If someone says, 'I love God,' but hates their brother or sister, they’re lying. If you can’t love the person you can see, you can’t love God, who you can’t see. 1 John 4:20 - Modern Text Bible
(John calls out hypocrisy: you can’t claim to love God while hating people. Love for God and love for others are inseparable.)
If someone claims to love God but hates another person, they’re lying. The verse draws a straight line: you can’t honestly love an invisible God if you refuse to love people you can see and touch. The Greek word for hate here is miseō, which means more than just strong dislike—it’s active hostility or rejection. The logic is simple but uncomfortable: real love for God shows up in how you treat actual people.
This idea was radical in the ancient world, where religious devotion often meant rituals or beliefs, not relationships. Even today, it’s common to separate spiritual life from everyday interactions. This verse confronts that split.
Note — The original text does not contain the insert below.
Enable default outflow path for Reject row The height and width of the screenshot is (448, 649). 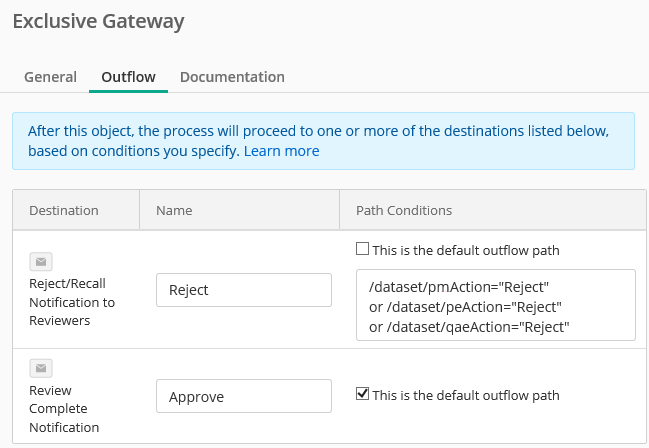362,249
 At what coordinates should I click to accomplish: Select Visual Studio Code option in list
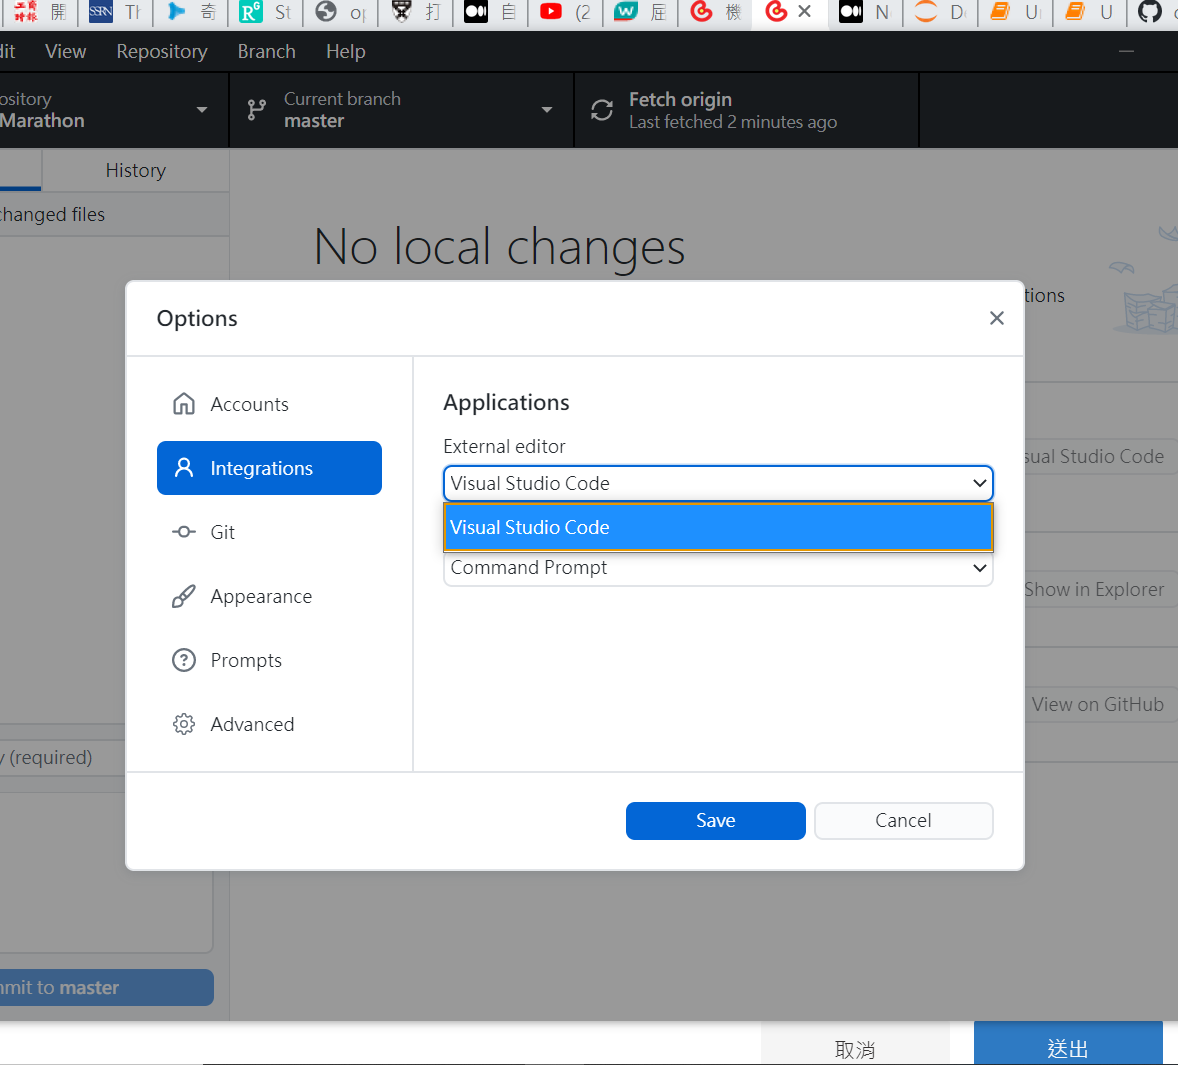click(717, 527)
It says that love for God isn’t proven by feelings, prayers, or beliefs, but by how you treat the people right in front of you—even the difficult ones.
For anyone who’s ever been hurt by hypocrisy—by people who talk about God but act with cruelty or indifference—this verse is both a critique and a challenge. It’s a reminder that love isn’t abstract. If you want to measure someone’s (or your own) spiritual reality, look at how they treat the people they see every day. That’s where love is real or fake.